--- START Extract provided ---
But a gentle, civilised agnosticism on certain historical details is not the sort of thing which a doctoral thesis needs.



Sue Sims said...

As Upton Sinclair pointed out many years ago, "“It is difficult to get a man to understand something, when his salary depends on his not understanding it.”

Simon Cotton said...

Reminiscent of the view of the theology 'establishment' when John Robinson suggested early dates for the composition of the NT, e.g. Revelation in AD 69-70, in his book 'Redating the New Testament.

Arthur Gallagher said...

I suspect that Kerry is rejected is that he is not hostile to Christianity.
The Holy Bible is part of the Deposit of Faith. Once the Church recognized what was, and what was not canonical, it has been followed as authoritative. Much that was good was excluded, for various reasons, as was some that was bad was excluded too.
It is not compatible with Christianity to decide, after 2,000 years, that we have somehow gotten it all wrong. Which is why I have never been able to see much value in the various kinds of textual criticism that seem to do nothing except spread doubt and loss of faith. Some textual criticism might be good, but only if it contributes to an understanding of what is actually there. As far as whether St. Paul wrote every word, or let his cousin Zeke clean up his writing style, or whoever I might postulate, makes no difference to me. (Imagine a "Zeke Hypothesis", no more absurd than things that are taken quite seriously.)
--- END Extract provided ---
--- START Material provided ---
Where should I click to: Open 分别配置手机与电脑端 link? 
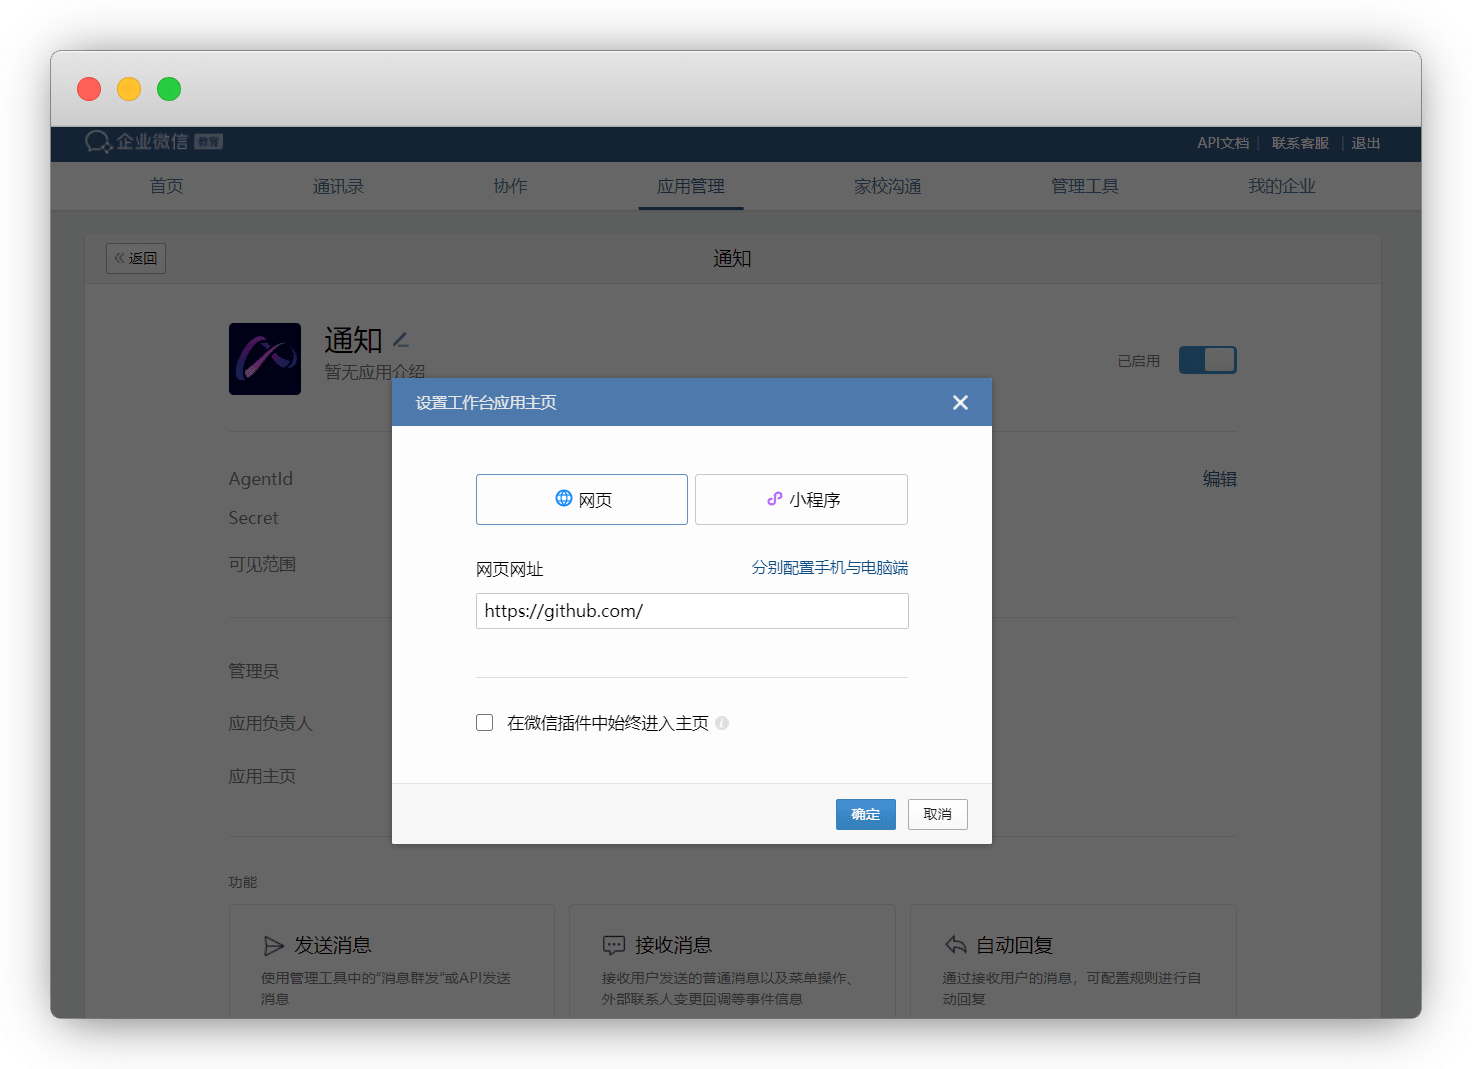829,568
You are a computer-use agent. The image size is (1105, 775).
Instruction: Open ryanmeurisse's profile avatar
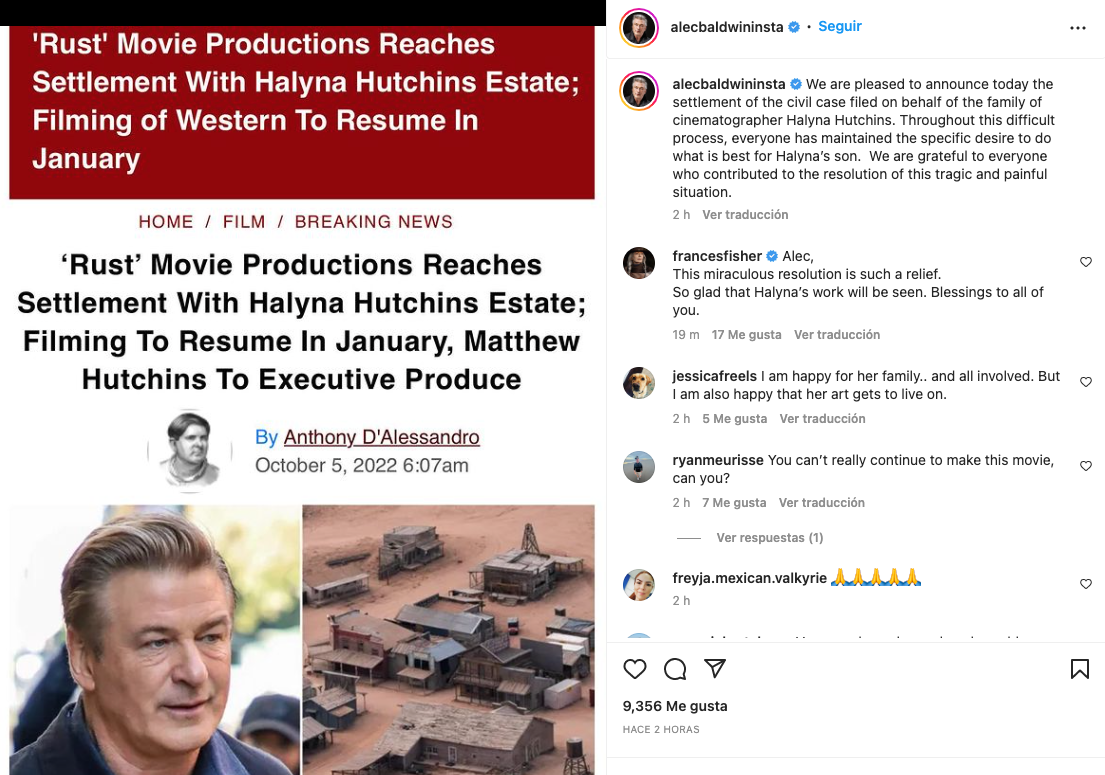(x=638, y=467)
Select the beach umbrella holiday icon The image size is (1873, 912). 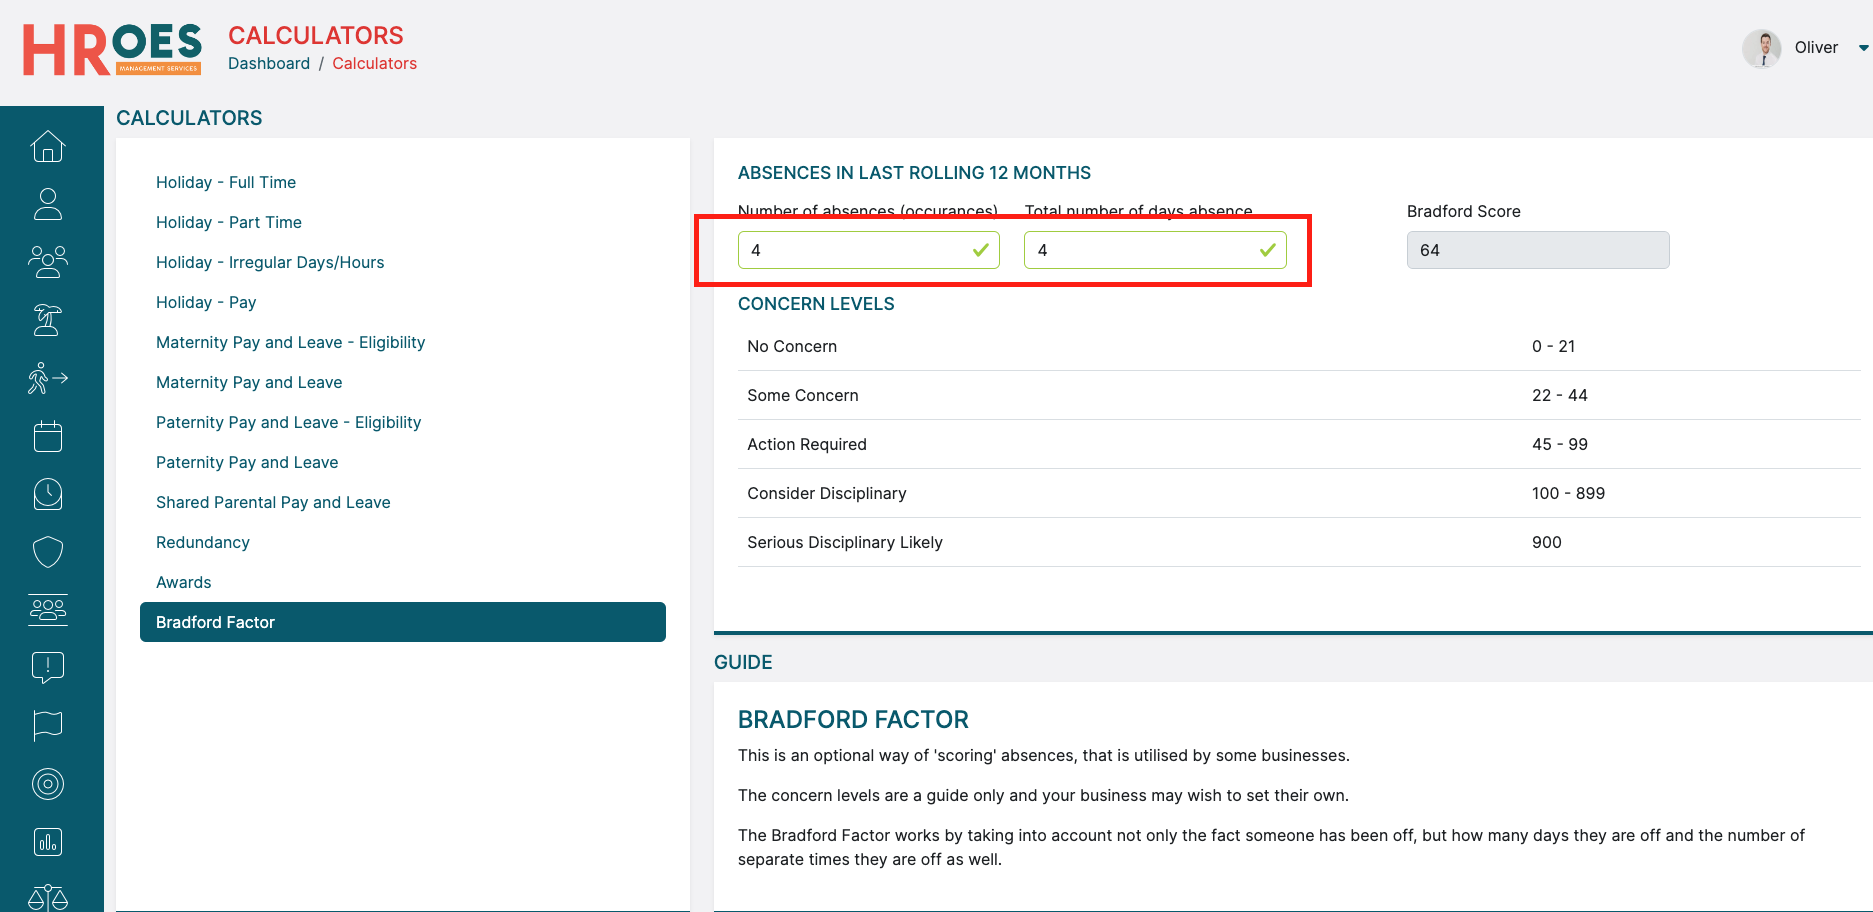[x=48, y=320]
--- END Material provided ---
Continue the blog comment thread on New Testament scholarship, starting right after its final sentence. These records were drawn from a separate source.

Ben Whitworth said...

It was my privilege to know the late Dom Bernard Orchard OSB; as a self-taught Biblical scholar with no academic affiliation he was immune to the "orthodoxies" of the discipline. One of his suggestions was that the epistle to the Hebrews was indeed written by St Paul - in Hebrew, naturally - and then translated into Greek by none other than St Matthew the Evangelist. I don't recall all the steps of his argument, but it was connected with his view, based on a patristic tradition, that Matthew initially collected the sayings of Jesus in Aramaic, and only later incorporated them into the Greek narrative of our Lord's life.